The researchers have just begun looking at how to apply CytoTRACE 2 to cancer research, and the results they get are promising. Even though the AI engine is trained on data from normal cells, analysis of cells involved in acute myeloid leukemia gives information that reflects known biology, the researchers say. When they analyze oligodendroglioma cells using CytoTRACE 2, they see stem-like cells with the highest potency, which is precisely what is expected. “These tests validate the answers that CytoTRACE 2 is giving us,” Newman says.

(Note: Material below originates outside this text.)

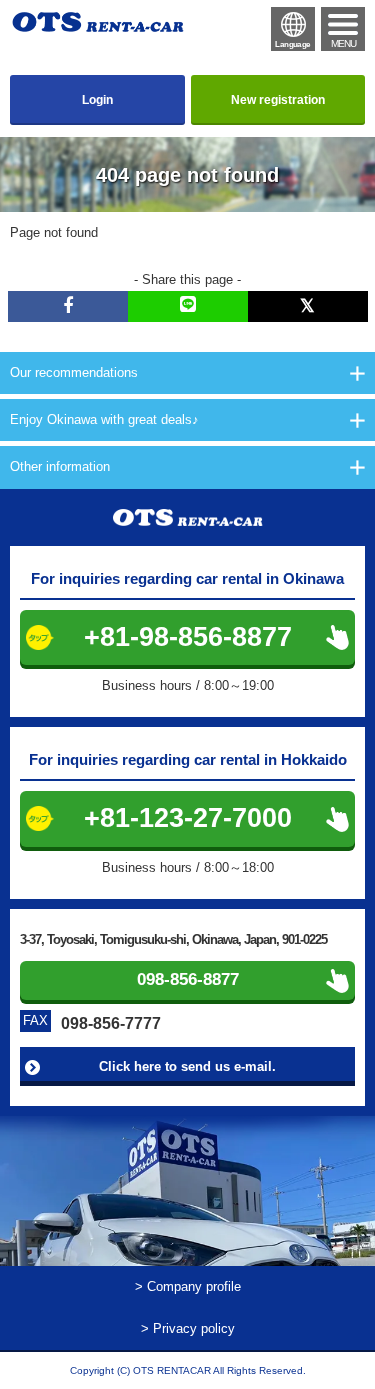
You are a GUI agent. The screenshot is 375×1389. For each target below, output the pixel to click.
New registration (278, 100)
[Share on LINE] (188, 306)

As the analyses provided by CytoTRACE 2 becomes further validated, researchers should be able to analyze less well-defined cancers to find important cell types and biochemical pathways. “Already we have used CytoTRACE 2 to identify cancer cell stages and marker genes at the single cell level for the first time,” Newman says. “We have also been able to associate them with therapy response and survival.”
Finding gene targets for human cancers should become much more efficient. With about 20,000 genes active in living cells, picking out the ones key for sustaining the cancer can be a challenge. “Traditionally, the approach has involved some element of guesswork, where scientist identify a few genes that might be of interest and test them in mice,” Newman says. “With CytoTRACE 2, you can go directly to the human data, identify cells that are higher in potency and identify molecules that are important to this state. It narrows the space you have to search and boosts the ability to find valuable drug targets to fight cancer.”
The capabilities provided by CytoTRACE 2 “are a big leap forward,” Newman says. “We can understand the developmental potential of cells in a new way, which has implications for understanding developmental biology as well as cancer and other medical issues.”